Sunday, December 18, 2011

AT&T's use of Carrier IQ extends to its own analytics app, not just embedded on phone

AT&T

AT&T's responses to questions posed by U.S. Sen. Al Franken, D-Minn., over the use of Carrier IQ analytics software are probably the most interesting we've seen thus far. 

AT&T has been using Carrier IQ only since March 2011, with the Motorola Bravo the first device to have it integrated. However, AT&T has had its own analytics tool in use since 2009. Called Mark the Spot, or MTS, it differs from Carrier IQ in that it's a traditional application, downloaded and installed by the consumer and not preloaded onto the device before purchase. The idea is that if you experience a network hiccup -- like a dropped call -- you'd fire up the app and let AT&T know. 

Mark the Spot app

Mark the Spot was released for the iPhone in December 2009, and for Android in June 2011. In February 2011, AT&T began packaging Carrier IQ code with the MTS application, first for BlackBerry, and a month later for Android.

Android devices that have Carrier IQ software installed include the Pantech Pocket, LG Thrill 4G, ZTE Avail, Sony Ericsson Xperia Play, Motorola Atrix 2 and the aforementioned Motorola Bravo. 

AT&T says only about 900,000 devices -- or about 1 percent of the device on its network -- have Carrier IQ on board, either preloaded or with the MTS app.

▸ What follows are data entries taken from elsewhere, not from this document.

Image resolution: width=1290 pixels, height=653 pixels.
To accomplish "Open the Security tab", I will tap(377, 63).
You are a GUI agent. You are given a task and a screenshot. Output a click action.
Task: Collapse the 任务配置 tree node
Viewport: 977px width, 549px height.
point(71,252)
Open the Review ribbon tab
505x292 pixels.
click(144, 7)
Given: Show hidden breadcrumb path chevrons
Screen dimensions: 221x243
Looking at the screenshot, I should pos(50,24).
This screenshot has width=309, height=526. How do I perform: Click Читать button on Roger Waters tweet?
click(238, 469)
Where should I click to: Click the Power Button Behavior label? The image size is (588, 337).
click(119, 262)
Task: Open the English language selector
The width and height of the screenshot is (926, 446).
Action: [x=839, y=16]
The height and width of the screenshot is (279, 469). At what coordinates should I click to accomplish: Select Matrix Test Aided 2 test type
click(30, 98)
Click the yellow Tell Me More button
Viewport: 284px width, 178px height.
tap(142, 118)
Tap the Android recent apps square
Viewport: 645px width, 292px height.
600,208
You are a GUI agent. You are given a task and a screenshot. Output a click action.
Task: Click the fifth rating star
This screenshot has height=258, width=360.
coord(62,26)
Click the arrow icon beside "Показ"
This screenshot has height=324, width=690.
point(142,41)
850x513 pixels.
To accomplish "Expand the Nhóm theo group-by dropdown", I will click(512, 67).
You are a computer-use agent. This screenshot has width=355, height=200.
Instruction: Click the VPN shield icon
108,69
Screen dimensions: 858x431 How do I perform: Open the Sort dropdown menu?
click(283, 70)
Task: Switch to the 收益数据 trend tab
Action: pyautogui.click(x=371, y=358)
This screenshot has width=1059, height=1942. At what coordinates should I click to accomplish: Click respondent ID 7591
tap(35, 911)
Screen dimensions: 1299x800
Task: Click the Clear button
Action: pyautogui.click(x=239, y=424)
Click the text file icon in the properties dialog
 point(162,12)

And of those devices, 575,000 report back to AT&T.

AT&T also says it does not share any of its CIQ data with "any other non-AT&T company." and that it has not shared data with any federal or state law enforcement. It does, however, comply with court orders, subponeas and other legal orders.

Data collected from AT&T devices is inaccessible after 60 days from being uploaded. AT&T says it has "three downstreem systems receiving personally identifiable CIQ data from the AT&T server." One of those servers stores data for just 45 days, another has data from September 2011, and the third data from May 2011.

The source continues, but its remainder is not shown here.